Quanto às atividades de linguagem, são estas que permitem o mecanismo de entendimento necessário à realização das diferentes atividades gerais, contribuindo para a sua regulação, planificação e avaliação. As atividades de linguagem também dependem das propriedades das formações sociais, pois estão dependentes das atividades gerais a que estão associadas.

b) no segundo nível de análise, estão os comportamentos de mediação formativa, que dizem respeito aos processos de integração dos recém chegados nos pré-construídos.

25 c) o terceiro nível de análise diz respeito aos efeitos que esses processos de mediação exercem sobre os indivíduos; neste nível, Bronckart distingue duas problemáticas: a primeira diz respeito ao processo de “tranformação do psiquismo sensorio-motor num pensamento consciente”; a segunda corresponde às “condições de desenvolvimento das pessoas, no quadro de transações entre as representações individuais e as representações coletivas” (Bronckart, 2006a: 129).

1.1.1. Agir e ação

No quadro destas relações de interdependência, temos também as noções de agir e de ação. O agir, numa aceção geral, diz respeito a todos os comportamentos ativos de um organismo. Embora todas as espécies tenham comportamentos de agir comunicativo, a espécie humana é a única que possui a capacidade de realizar um agir comunicacional verbal, ou seja, a capacidade de produzir textos, mobilizando signos de uma língua natural. Neste âmbito, distingue-se ainda o agir de linguagem (verbal) do agir geral (Bronckart, 2006a: 137).

Quanto às relações entre as formas de agir e atividades, no ISD, o agir de linguagem, numa perspetiva coletiva, enquadra-se nas atividades de linguagem, que, por sua vez, regulam e comentam as atividades gerais.

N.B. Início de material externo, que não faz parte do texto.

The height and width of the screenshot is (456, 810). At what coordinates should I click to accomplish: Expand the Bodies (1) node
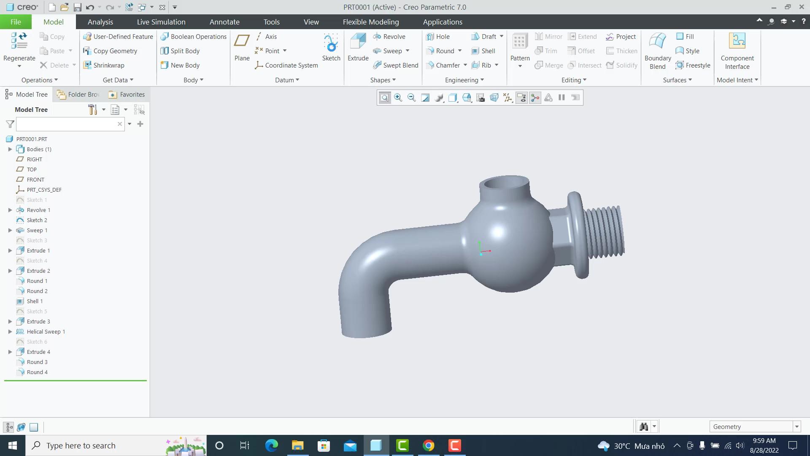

Por outro lado, o agir de linguagem depende do agir geral, tendo em conta que as propriedades das atividades de linguagem

dependem das atividades gerais a que estão associadas. Além disso, o agir geral, numa

perspetiva individual, corresponde a uma ação. Porém, como esclarece a citação seguinte,

a ação de linguagem constitui parte da atividade de linguagem assumida por um indíviduo.

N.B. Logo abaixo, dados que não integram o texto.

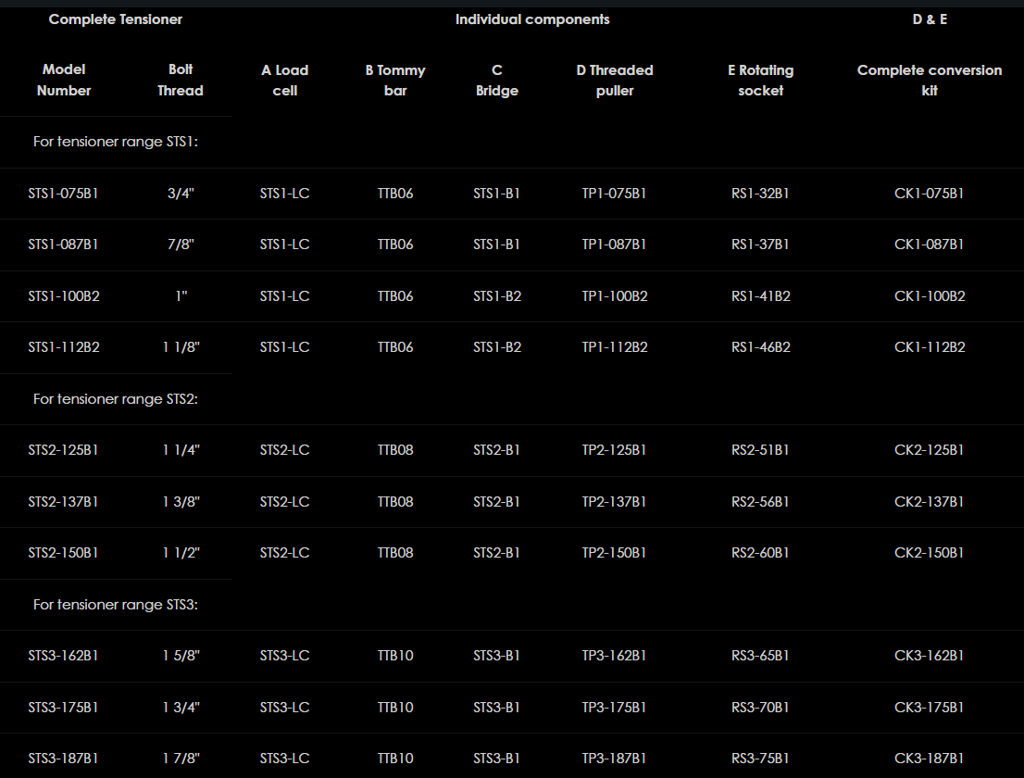Select the RS3-70B1 rotating socket cell
1024x778 pixels.
pos(760,708)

Pour l’interactionnisme socio-discursif, une des propriétés majeures de l’espèce humaine est de mettre en œuvre un agir langagier dont la fonction première est de produire des significations et de permettre ce faisant que s’établisse, au sein d’un groupe, une entente relative aux propriétés de l’agir non verbal (ou agir général) et aux propriétés du monde dans lequel ce dernier se déploie. Lorsque l’agir langagier est saisi au plan collectif des productions de groupe, nous le qualifions d’activité langagière ; lorsqu’il est saisi au plan des productions d’un individu, nous le qualifions d’action langagière. L’action

langagière constitue dans cette perspective la part de l’activité langagière assumée par un individu déterminé ou actant.

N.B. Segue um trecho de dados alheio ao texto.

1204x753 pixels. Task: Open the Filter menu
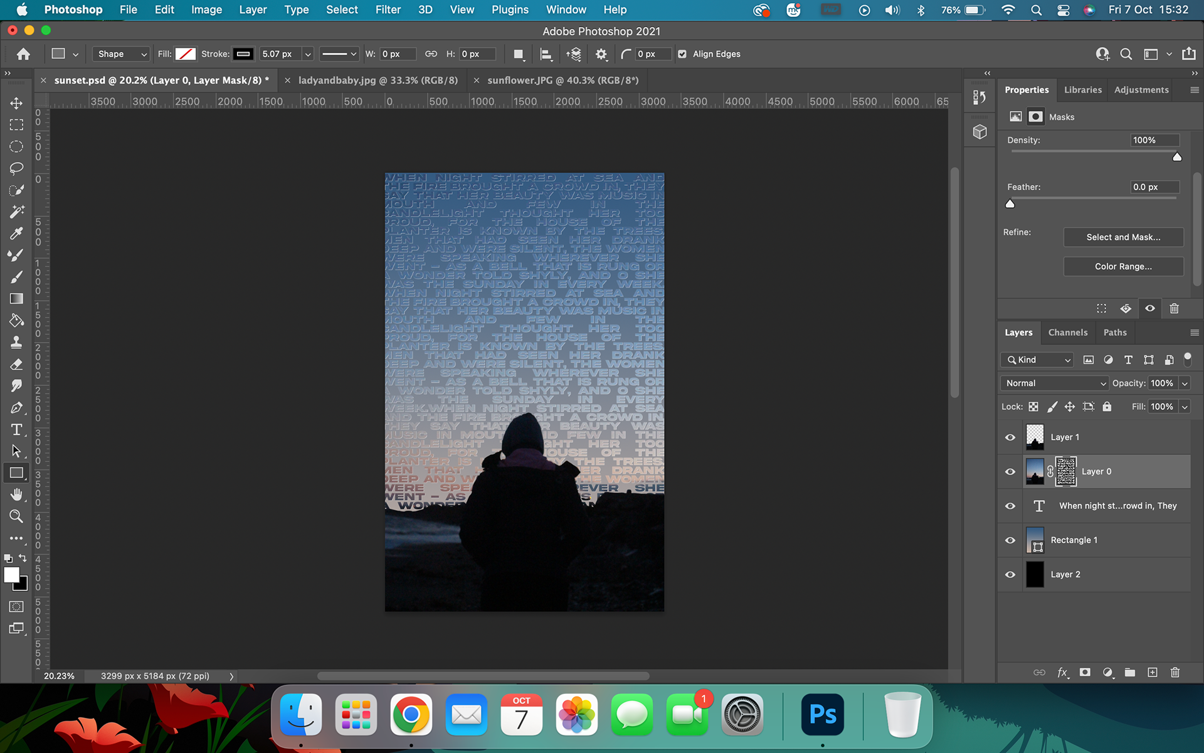point(388,9)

26 De acordo com esta perspetiva, a linguagem é uma forma de atividade nas diferentes esferas da interação humana. Assim, através da exploração dos recursos de uma língua natural, as atividades de linguagem, que comentam as atividades gerais, materializam-se em diferentes espécies de textos, cujas propriedades dependem, desta

forma, das propriedades das atividades gerais e de linguagem. Considerando estas relações de dependência, o ISD defende que as produções de linguagem devem ser relacionadas, primeiramente, com a atividade humana em geral (Bronckart, [1997]1999: 107).

Para a compreensão do estatuto da linguagem no quadro do ISD e do seu papel no desenvolvimento humano, questão central no seu campo de trabalhos, são especialmente relevantes os contributos de Voloshinov ([1929]1977), Vygotsky ([1934]1997) e Saus- sure ([1916]1978; 2002).